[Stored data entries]
****************

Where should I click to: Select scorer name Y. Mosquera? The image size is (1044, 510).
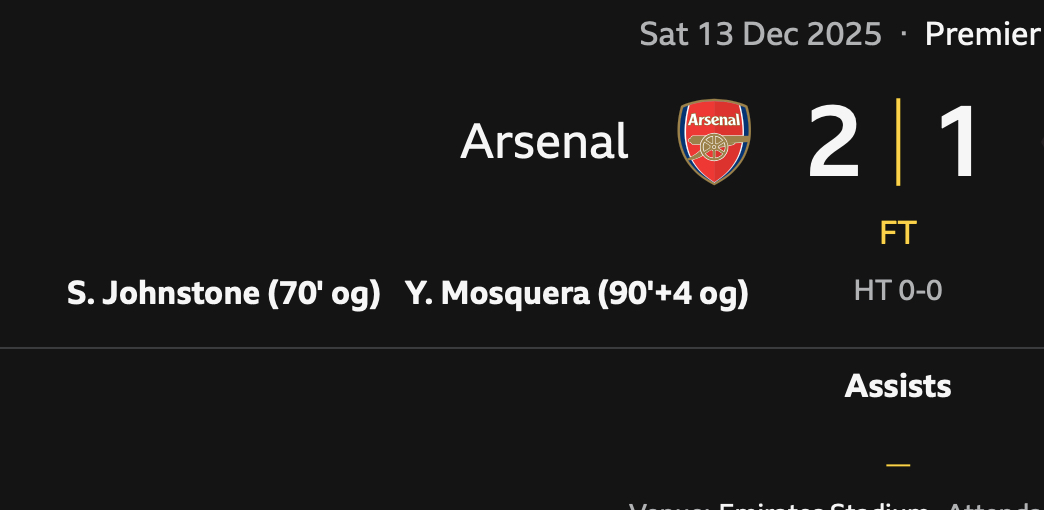497,293
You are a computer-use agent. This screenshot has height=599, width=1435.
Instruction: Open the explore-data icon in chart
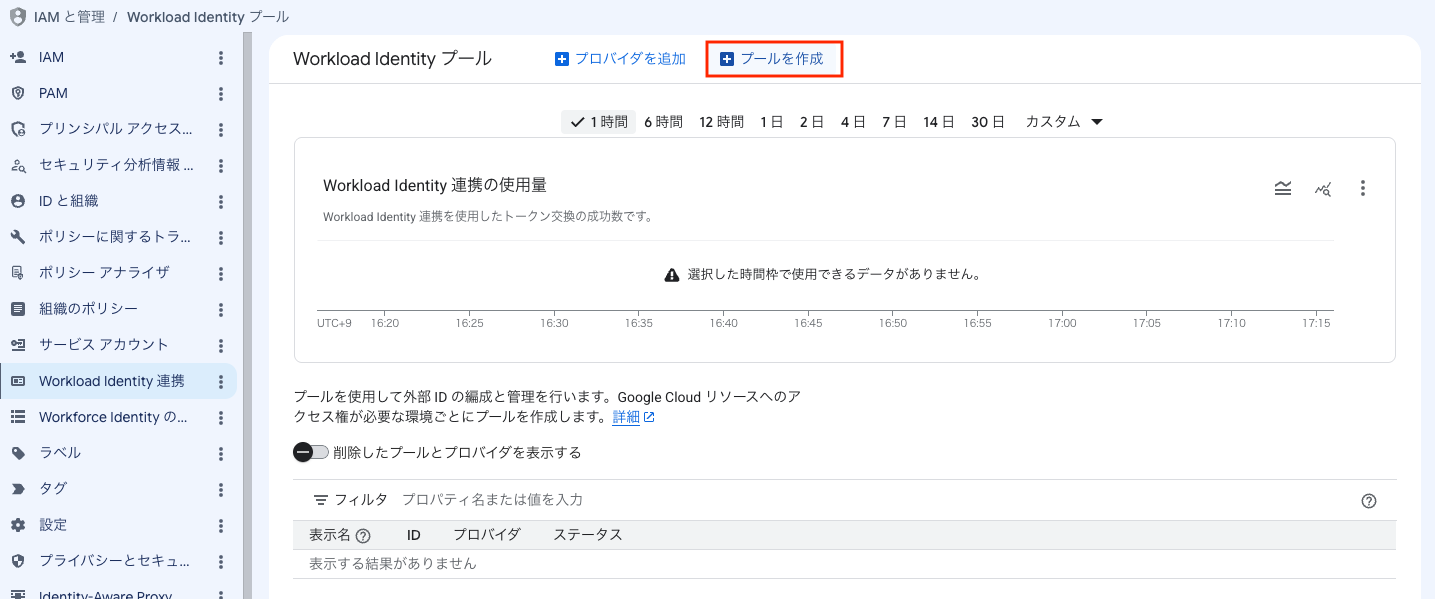(x=1323, y=188)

****************

### Task statement
Take the records above and transcribe them exactly, dropping every picture.

### Exercise response
Where should I click to: Select scorer name Y. Mosquera? The image size is (1044, 510).
497,293
You are a computer-use agent. This screenshot has height=599, width=1435.
Instruction: Open the explore-data icon in chart
(x=1323, y=188)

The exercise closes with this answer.